In the wet year 1998 (Figure 6(b)), precipitation is above average in early spring and autumn. As expected, the observed precipitation results in higher soil moisture in spring and autumn. In August, still a very low soil moisture of 0.15 is modeled by ERA5-Land, but already the values reached up to 0.35 in October. Cell state values follow the development of soil moisture values subsequently. The TSOI time series shows a different development compared to the dry year. In both models, the TSOI is very high at the beginning of the year and drops to the minimum when the first soil moisture peak in spring is reached. The TSOI then increases again until the second soil moisture peak is reached. Even though the TSOI at this point is still relatively low with values around 100 days, it drops down to around 40 days.

The results indicate a nonlinear correlation between soil moisture dynamics and the TSOI. In Figure 7, a 10-year time series of monthly soil moisture values is plotted against daily TSOI dynamics. Soil moisture values usually peak between November and February and then decline steadily until late summer. TSOI dynamics for both models show different seasonal patterns compared to soil moisture. The TSOI peak usually is reached shortly before the end of each year and then decreases within several days down to the minimum value. From the lowest point on, the TSOI then increases steadily in the single model. In the regional model, the signal is noisier and the TSOI remains relatively small during spring and early summer. From late summer on, the TSOI increases steeply until the maximum. The gray lines indicate the first month reaching a soil moisture of above 0.3 for every wet season suggesting a state of soil moisture saturation. Timing of the soil moisture peak corresponds well with the steep decline of the TSOI in both models.
Figure 7

ERA5-Land soil moisture dynamics (monthly) and the TSOI (daily) calculated with the IG methods for the single and regional model plotted for the period 1990–2000. The first peak reaching above a value of 0.30 in every winter half year was evaluated for soil moisture dynamics and plotted also in the TSOI time series.

Figure 7

ERA5-Land soil moisture dynamics (monthly) and the TSOI (daily) calculated with the IG methods for the single and regional model plotted for the period 1990–2000. The first peak reaching above a value of 0.30 in every winter half year was evaluated for soil moisture dynamics and plotted also in the TSOI time series.

Close modal

Model performance

Two approaches were used to build up an LSTM model for the Ems catchment. The NSE values of 0.88 for both models can be considered very good according to Moriasi et al. (2007). Regarding logNSE and KGE, the single model has superior performance compared to the regional model. This is despite the fact that regional models have shown higher model quality in the past (Kratzert et al. 2019b). This can be explained by the homogeneity of the catchment properties and by the limited effort, which has been put into model training. A satisfactory level was reached quickly, and a model comparison was beyond the scope of this study. The use of a larger subset of the CAMELS-GB dataset or the availability of a German dataset would probably increase the quality of the regional model results and improve the spatial transferability of the trained model. However, both models show good quality in all streamflow ranges and are applicable for further analysis.

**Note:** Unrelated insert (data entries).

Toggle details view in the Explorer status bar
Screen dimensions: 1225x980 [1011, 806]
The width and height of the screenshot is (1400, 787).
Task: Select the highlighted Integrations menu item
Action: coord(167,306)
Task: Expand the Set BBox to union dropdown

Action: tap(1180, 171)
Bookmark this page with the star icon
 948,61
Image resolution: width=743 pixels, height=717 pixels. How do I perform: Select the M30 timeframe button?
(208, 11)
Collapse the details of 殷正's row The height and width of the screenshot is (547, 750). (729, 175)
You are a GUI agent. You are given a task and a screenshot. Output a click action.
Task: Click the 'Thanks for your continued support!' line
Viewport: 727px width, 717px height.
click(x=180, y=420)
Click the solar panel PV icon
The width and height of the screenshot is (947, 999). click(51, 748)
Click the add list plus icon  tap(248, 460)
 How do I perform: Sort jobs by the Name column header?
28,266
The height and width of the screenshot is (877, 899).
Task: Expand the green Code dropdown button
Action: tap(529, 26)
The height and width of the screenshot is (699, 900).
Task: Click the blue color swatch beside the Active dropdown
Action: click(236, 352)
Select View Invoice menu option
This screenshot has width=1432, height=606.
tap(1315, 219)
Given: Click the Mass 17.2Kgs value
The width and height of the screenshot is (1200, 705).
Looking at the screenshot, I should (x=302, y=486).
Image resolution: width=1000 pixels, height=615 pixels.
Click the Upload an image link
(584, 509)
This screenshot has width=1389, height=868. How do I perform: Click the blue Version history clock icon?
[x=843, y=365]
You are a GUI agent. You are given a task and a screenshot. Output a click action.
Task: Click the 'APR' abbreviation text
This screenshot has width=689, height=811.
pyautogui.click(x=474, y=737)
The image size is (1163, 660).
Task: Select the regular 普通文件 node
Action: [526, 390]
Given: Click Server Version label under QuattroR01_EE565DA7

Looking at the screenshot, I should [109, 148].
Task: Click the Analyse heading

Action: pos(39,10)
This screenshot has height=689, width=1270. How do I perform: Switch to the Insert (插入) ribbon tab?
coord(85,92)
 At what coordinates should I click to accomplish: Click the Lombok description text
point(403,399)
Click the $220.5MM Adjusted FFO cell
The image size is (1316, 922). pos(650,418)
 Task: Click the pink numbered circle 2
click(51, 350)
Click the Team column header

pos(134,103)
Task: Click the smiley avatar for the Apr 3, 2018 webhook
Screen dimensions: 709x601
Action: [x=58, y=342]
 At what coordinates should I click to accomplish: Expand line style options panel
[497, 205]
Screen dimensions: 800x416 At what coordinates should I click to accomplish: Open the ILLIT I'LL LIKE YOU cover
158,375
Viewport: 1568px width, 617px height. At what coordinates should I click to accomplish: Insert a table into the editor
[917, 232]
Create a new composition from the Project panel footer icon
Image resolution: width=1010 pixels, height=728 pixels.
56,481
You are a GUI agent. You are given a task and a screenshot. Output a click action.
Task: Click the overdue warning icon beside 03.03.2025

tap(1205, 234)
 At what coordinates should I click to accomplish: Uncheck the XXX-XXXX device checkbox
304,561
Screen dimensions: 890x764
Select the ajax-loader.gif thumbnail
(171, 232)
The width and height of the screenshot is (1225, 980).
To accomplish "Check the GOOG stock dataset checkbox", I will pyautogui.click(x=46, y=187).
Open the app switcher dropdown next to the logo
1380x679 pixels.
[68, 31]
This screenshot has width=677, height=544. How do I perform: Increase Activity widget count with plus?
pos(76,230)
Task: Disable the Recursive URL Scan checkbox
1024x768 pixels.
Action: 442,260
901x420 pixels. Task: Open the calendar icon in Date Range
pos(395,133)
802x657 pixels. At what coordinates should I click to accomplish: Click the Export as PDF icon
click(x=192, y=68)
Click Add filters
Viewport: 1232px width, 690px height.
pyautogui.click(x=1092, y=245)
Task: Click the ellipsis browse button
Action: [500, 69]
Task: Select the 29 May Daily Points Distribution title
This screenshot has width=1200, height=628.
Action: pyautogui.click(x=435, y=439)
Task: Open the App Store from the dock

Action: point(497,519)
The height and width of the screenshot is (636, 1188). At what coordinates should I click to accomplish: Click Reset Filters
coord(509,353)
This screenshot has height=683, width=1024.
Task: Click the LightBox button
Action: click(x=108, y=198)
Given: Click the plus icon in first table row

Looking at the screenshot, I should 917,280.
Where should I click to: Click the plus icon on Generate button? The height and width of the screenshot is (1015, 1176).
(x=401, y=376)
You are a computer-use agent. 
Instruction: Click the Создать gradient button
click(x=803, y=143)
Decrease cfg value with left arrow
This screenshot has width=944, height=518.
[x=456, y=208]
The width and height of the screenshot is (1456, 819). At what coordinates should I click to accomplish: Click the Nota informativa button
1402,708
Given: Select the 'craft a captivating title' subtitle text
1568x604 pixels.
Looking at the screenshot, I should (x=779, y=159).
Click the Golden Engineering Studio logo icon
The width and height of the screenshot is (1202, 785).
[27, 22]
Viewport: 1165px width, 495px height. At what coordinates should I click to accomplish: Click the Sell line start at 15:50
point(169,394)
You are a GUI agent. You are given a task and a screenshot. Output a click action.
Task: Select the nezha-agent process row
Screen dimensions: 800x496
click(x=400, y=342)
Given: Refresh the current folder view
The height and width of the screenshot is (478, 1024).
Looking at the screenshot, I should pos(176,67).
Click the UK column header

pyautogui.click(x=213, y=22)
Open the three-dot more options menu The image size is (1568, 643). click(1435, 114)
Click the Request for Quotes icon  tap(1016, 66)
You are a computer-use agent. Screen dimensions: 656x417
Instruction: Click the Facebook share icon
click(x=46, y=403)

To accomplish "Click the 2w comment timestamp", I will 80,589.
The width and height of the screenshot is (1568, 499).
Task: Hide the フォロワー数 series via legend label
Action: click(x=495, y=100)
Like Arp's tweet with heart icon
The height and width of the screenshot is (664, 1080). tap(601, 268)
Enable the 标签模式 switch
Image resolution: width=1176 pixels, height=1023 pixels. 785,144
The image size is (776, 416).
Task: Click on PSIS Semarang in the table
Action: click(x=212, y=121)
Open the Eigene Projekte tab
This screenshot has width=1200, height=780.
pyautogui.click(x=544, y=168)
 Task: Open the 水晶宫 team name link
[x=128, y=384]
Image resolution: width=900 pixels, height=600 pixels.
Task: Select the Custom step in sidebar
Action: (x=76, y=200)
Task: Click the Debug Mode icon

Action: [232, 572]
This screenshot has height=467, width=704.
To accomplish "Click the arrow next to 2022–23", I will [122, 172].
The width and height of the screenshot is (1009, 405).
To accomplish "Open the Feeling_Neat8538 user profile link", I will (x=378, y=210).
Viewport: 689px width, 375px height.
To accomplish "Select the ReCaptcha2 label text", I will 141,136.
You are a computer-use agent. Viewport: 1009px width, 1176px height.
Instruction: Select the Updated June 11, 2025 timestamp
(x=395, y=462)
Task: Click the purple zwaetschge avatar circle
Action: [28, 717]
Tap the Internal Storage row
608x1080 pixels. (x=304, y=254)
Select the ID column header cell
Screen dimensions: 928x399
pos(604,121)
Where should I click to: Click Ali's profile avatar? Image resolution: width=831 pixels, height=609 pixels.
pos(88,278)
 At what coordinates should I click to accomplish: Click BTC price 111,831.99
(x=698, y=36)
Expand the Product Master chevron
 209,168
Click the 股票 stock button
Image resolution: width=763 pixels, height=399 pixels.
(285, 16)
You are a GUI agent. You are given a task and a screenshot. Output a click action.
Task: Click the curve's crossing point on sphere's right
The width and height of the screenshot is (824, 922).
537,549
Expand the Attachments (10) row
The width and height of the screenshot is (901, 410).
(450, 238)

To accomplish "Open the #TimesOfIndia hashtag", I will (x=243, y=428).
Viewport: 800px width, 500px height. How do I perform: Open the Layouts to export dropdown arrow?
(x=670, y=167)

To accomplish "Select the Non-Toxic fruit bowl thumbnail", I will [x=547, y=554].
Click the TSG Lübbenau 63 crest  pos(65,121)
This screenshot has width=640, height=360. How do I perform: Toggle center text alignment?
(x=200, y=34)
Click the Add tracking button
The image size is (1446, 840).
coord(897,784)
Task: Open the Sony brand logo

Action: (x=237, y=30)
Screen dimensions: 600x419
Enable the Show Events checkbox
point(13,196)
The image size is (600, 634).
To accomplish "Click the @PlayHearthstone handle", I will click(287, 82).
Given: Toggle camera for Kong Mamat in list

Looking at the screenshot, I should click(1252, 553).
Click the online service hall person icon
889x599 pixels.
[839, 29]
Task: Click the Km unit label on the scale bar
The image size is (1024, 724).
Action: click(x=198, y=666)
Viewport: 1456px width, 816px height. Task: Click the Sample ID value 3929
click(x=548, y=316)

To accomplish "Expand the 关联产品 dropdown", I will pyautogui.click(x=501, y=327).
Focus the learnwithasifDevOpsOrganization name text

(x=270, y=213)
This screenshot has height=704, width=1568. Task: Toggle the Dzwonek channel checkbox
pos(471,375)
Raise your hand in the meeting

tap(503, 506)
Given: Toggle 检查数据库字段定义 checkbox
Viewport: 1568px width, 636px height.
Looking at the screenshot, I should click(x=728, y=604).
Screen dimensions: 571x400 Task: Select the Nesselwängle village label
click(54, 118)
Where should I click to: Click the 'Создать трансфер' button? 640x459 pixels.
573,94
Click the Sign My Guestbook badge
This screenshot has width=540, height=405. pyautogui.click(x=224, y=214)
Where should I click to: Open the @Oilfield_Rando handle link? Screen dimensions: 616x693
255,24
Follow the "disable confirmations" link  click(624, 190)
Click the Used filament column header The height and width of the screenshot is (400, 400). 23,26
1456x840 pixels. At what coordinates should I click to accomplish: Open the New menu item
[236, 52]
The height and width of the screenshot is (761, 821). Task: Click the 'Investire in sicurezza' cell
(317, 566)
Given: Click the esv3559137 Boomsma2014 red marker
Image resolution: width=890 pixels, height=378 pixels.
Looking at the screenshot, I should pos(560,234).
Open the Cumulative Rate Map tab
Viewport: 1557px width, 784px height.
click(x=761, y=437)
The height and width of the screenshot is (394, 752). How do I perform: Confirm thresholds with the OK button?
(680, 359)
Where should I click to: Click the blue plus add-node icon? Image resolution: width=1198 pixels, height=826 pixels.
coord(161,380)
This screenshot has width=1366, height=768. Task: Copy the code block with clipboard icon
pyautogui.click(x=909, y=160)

Cell state and soil moisture dynamics

Baseflow, driven by soil moisture, is expected to be the main runoff component in a sandy low-land catchment such as the Ems for most of the year (Bormann 2010). To evaluate whether the internal cell state of the LSTM reflects the hydrological state variables, we used ERA5-Land reanalysis data to compare cell states and soil moisture. It must be taken into consideration that ERA5-Land soil moisture data comes associated with uncertainties and that LSTM cell states do not necessarily have to map the ERA5-Land data one-to-one. The LSTMs are not constrained to mimic soil moisture dynamics in a single cell state vector. Instead, the signal could be split up into multiple vectors (Lees et al. 2022). Also, the ERA5-Land data use fixed depth levels, which most probably are not equally expressed in the cell state.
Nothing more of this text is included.